Configure AWS for Azure connector
Create cost report
First create the required objects and reports in AWS:
- First you need to create a cost report (unless you already have set it up) by accessing the Billing and Cost Management console and then Cost and Usage Reports
- Create a new report and choose to Include resource IDs
- Configure the S3 bucket – you can either create new one or reuse an existing one, select an Hourly report and if you want a new report version or overwrite the existing one and finally choose GZIP as format. There is no need to enable additional integration
To create the required objects, connect to your AWS console (https://console.aws.amazon.com)
Create AWS Policy
- A policy need to be created to grant appropriate permission for Azure Cost Management to access AWS cost reports
- Search for IAM services and access the Policies section to create a new policy
- Click on Choose a service to select the Cost and Usage Report and complete the policy creation
- The next step is to allow Azure Cost Management to read the CUR report. Define the Access Level to . Set the permission to Read and then click the Add additional permissions link available bottom right to configure the access to the S3 bucket list
- Click on Choose a service to select the S3 and set the permission (Access Level) to List\ListBucket
- Then add the Read\GetObject permission. This will allow Azure Cost Management to download the billing files
- Then edit the Resources section to select bucket and Add ARN and enter the bucket name used to save the CUR files
- Then enable Any for the object option
- Add ARN to the bucket and set to any for object
- Click again on Add additional permissions and search for Cost Explorer Service
- Enable the All Cost Explorer Service actions option
- Click one more time on Add additional permissions and search for Organizations
- And set the Access Level to List\ListAccounts
- The policy configuration is now completed; click on Review Policy to name the policy and review the configuration and then Create Policy
- You are now back to the initial Policies page. A message should be shown to confirm the policy creation
NOTE you may have already created a policy for the Cost and Usage Report; in this case, just search for it in the Policy list instead of creating a new one
Create AWS role
- Then access the Roles section to create the appropriate role
- Then choose Another AWS account and fill the Account ID with the value 432263259397
It is recommended to enable the Require external ID option; this is a shared passphrase. The same value will be filled in the Azure Connector later on.
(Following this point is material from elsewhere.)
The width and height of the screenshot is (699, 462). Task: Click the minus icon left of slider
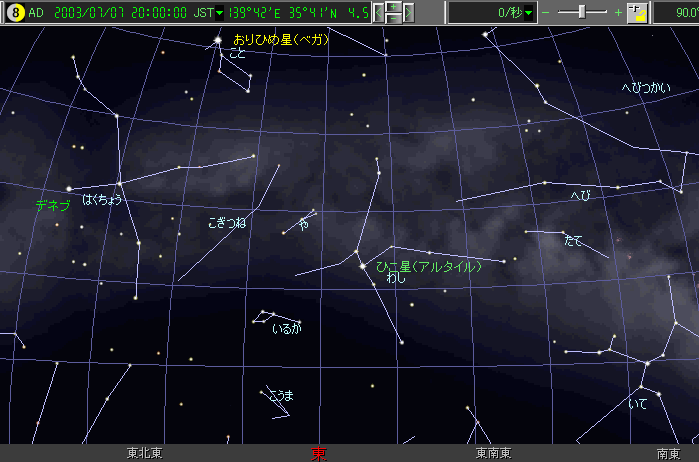click(x=546, y=13)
Do not enable MFA option, otherwise the Azure Connector will not be able to access AWS
- At the Permissions step, search for the policy create above and select it
- Click the Next: Tags button available at the bottom right to continue and add any Tag you need/want (this step is optional), then click Next: Review
- Name the new role and click Create role
Keep you AWS console open as you will have to get back to it to get some values.
Create the Azure Connector
Then you need to create a connector from Azure to AWS to gather the cost data; connect to https://aka.ms/costmgmt/connectors and create the connector.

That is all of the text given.